Malala is not back at the girl’s school her dad ran in Pakistan’s Swat Valley, though. Those days are over. While the bullet in her head was removed by surgeons in Pakistan, further treatment took place in Birmingham, England, and that’s where she’s going to the Edgbaston High School for Girls.
According to the BBC, Malala said the return to school is “the most important day” of her life.
“I think it is the happiest moment that I’m going back to school, this is what I dreamed, that all children should be able to go to school because it is their basic right.”

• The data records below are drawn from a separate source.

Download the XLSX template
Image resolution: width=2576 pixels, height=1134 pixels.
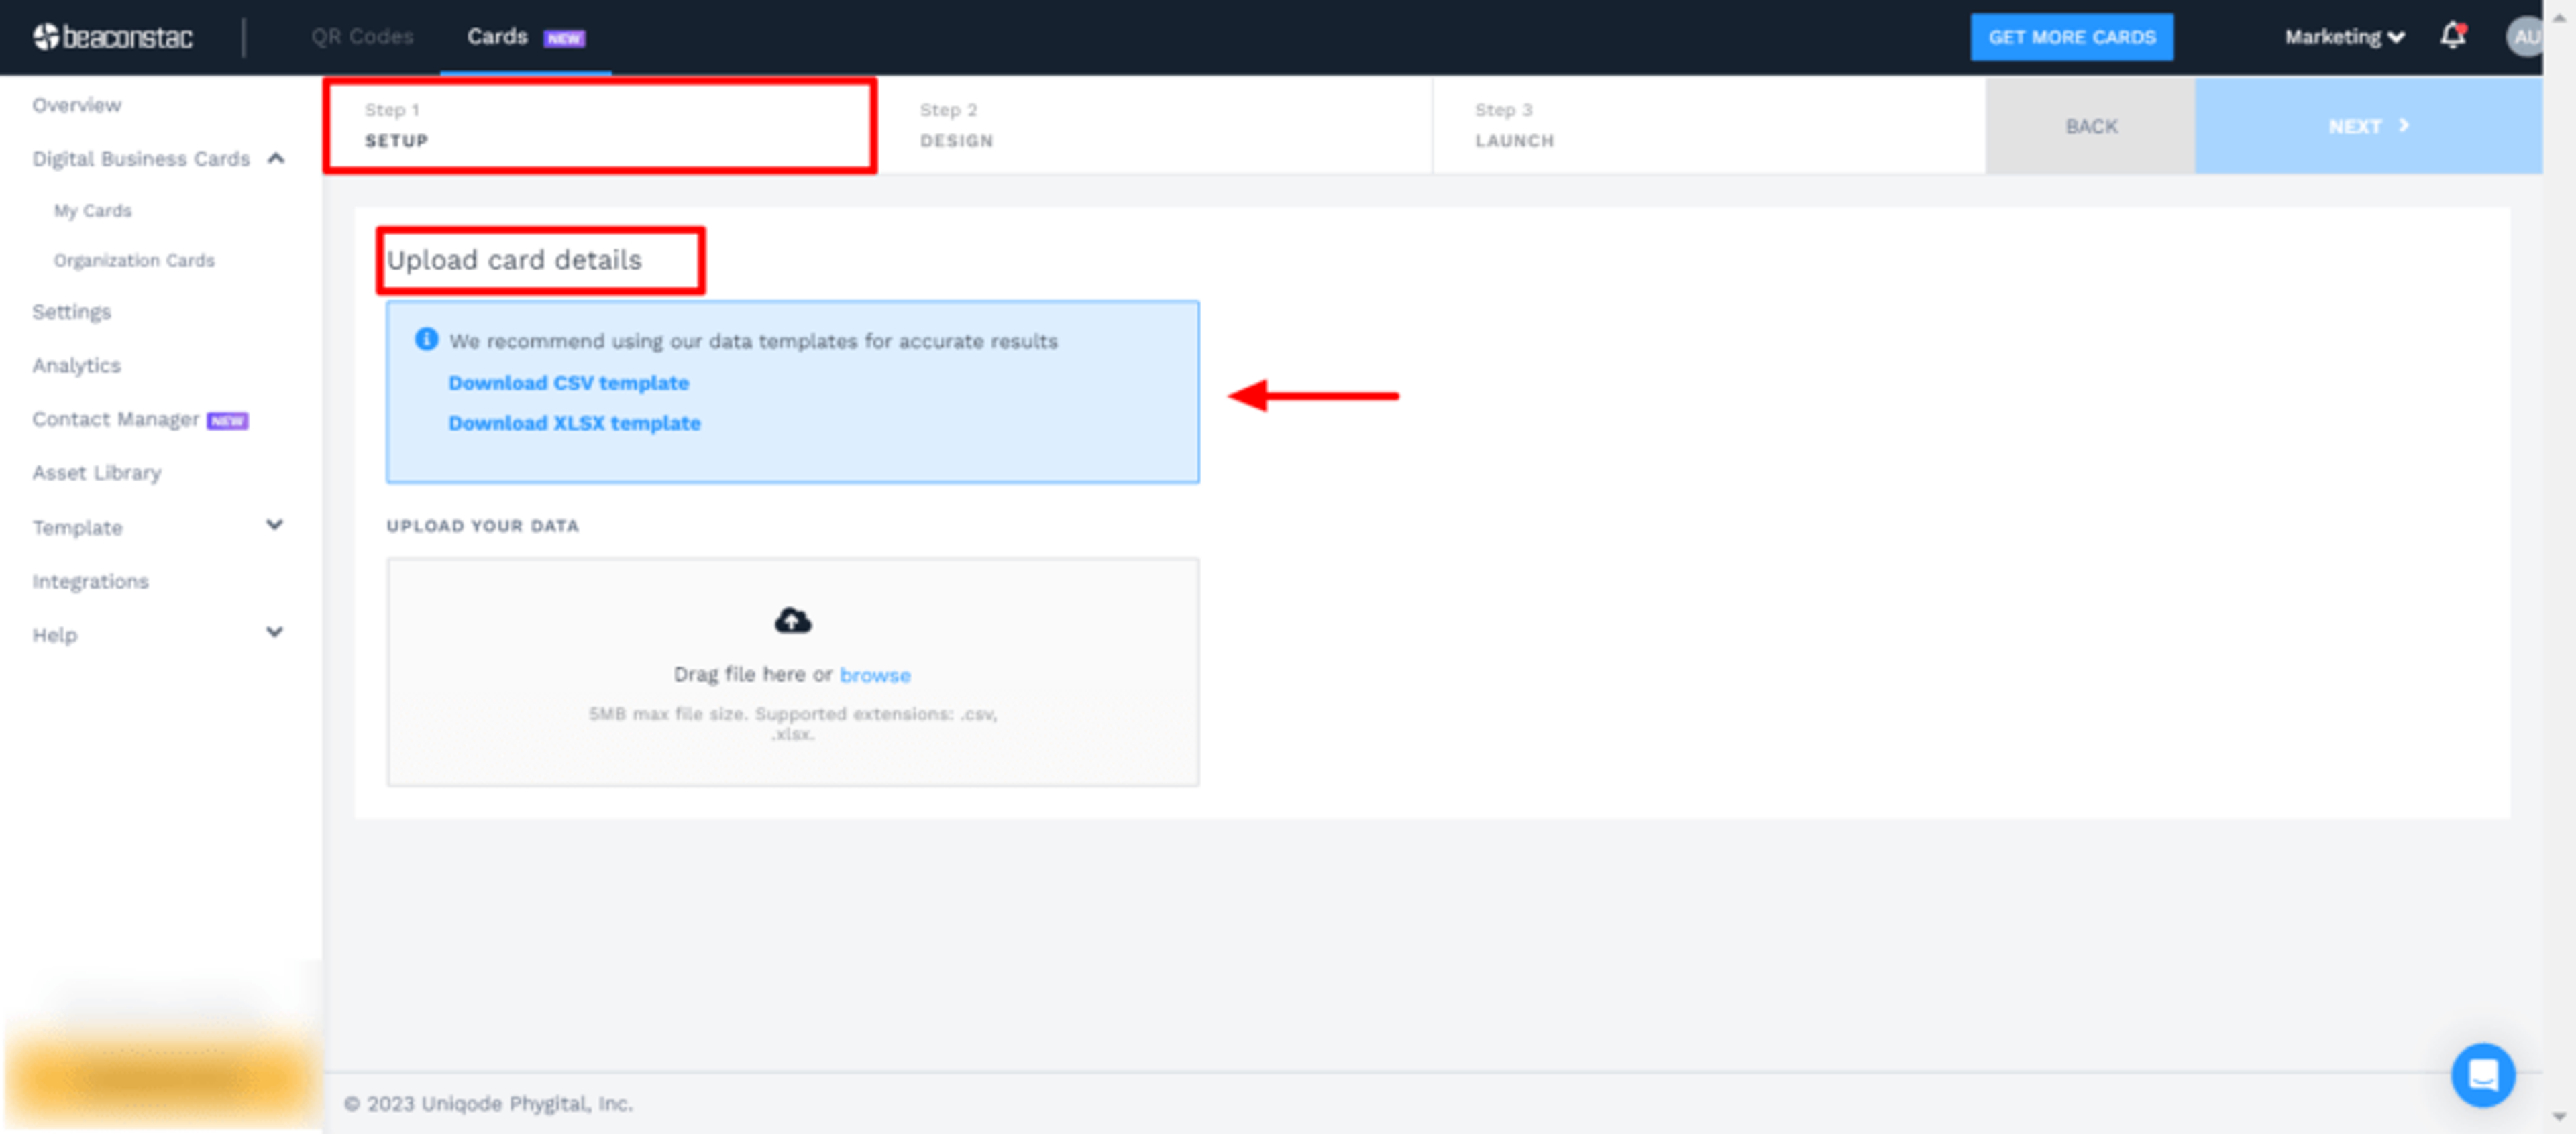click(x=574, y=423)
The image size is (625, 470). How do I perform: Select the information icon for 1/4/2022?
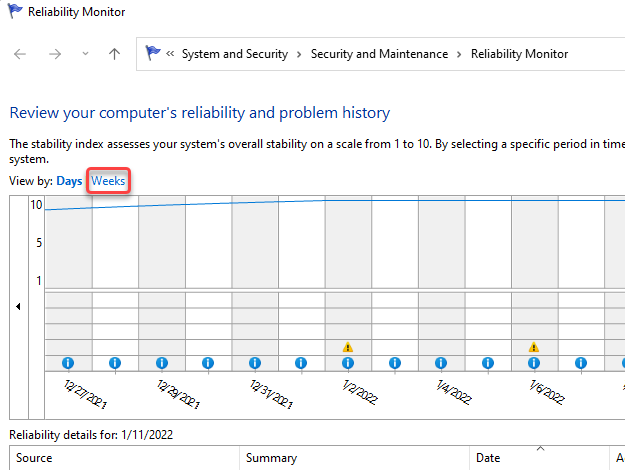pyautogui.click(x=441, y=363)
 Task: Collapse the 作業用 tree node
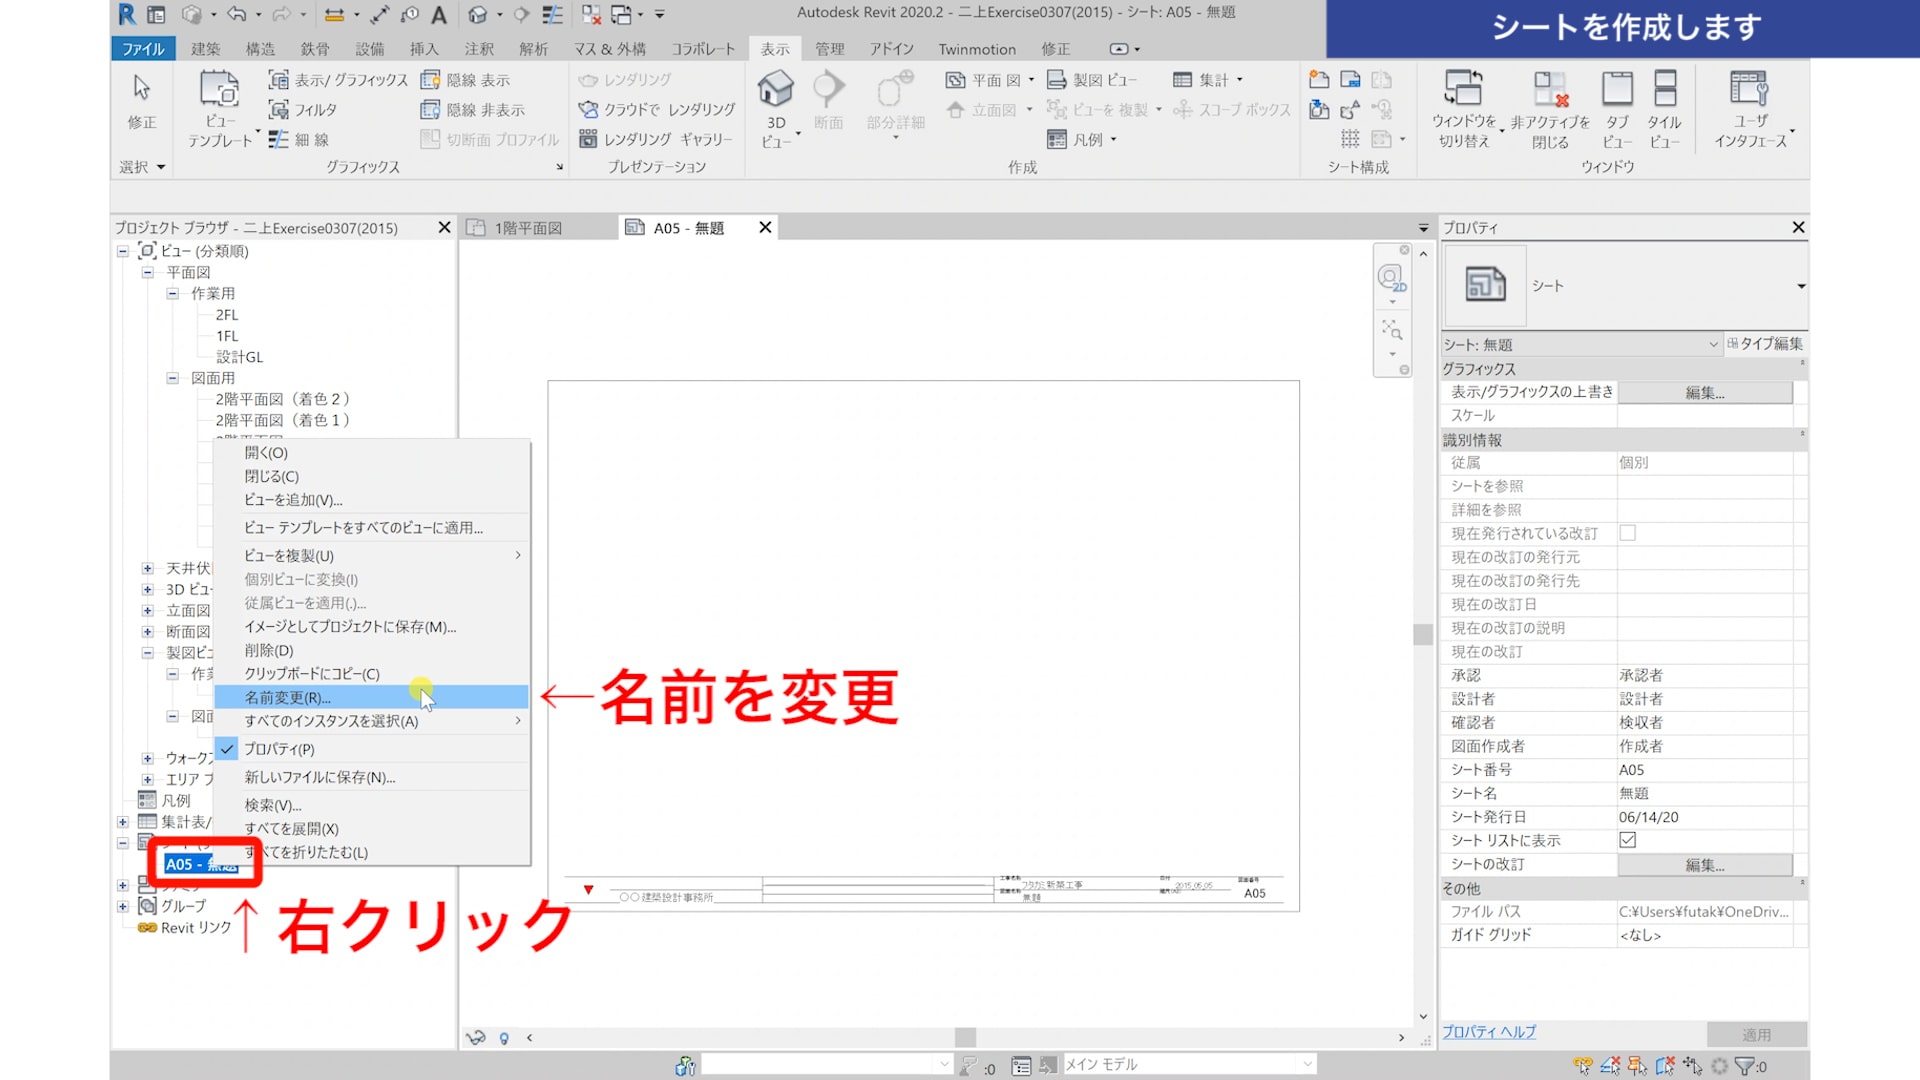tap(172, 293)
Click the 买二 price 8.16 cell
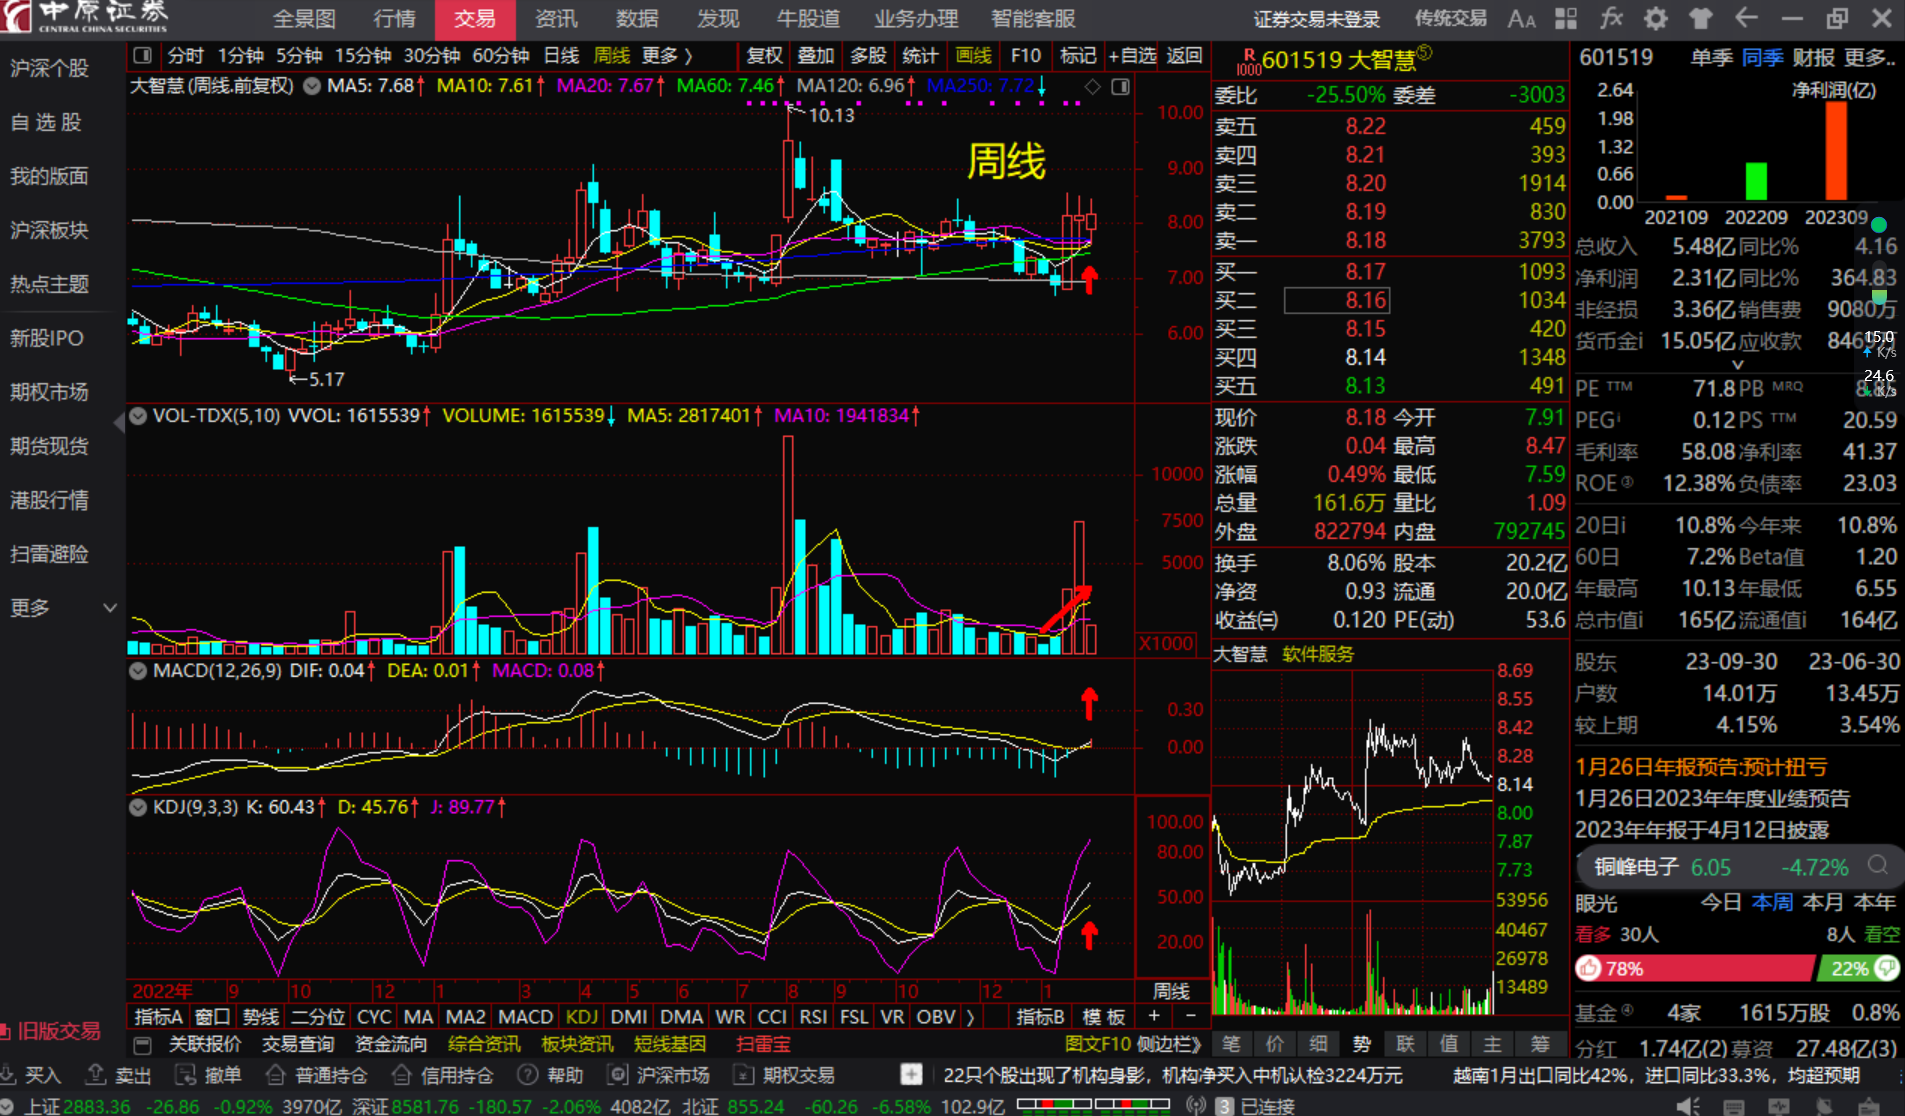The width and height of the screenshot is (1905, 1116). tap(1337, 300)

Her new school’s headmistress, Ruth Weekes, said Malala wants to be “a normal teenage girl,” which may not be in the cards between the evil men who wish her harm and the well-meaning men and women who have made her an international icon. Not many teenage girls are shortlisted for a Nobel Peace Prize, have a charity laboring in their behalf or a pending global day of action bearing their name and scheduled for their birthday.
And of course the question remains how much she wanted this, and how much we—the press, the West, women’s rights advocates—wanted this. As Pakistani journalist Irfan Ashraf told our Marc Herman last year:
This is an issue about you, me. Even the militants. We needed a doll, didn’t we? We needed this story that will fill the belly and we needed Malala to say these things. Everyone else is scared to say things.
This is why I say this issue is also a media issue. I want to give her agency. But we made her this icon. I don’t know if, at that age, you can understand what it means to become an icon.
Malala’s father (and promoter, to hear Ashraf explain), meanwhile, is serving as an education attache at the Pakistani consulate in Birmingham and is working for Gordon Brown, the former British prime minister who’s serving as a U.N. special envoy on global education.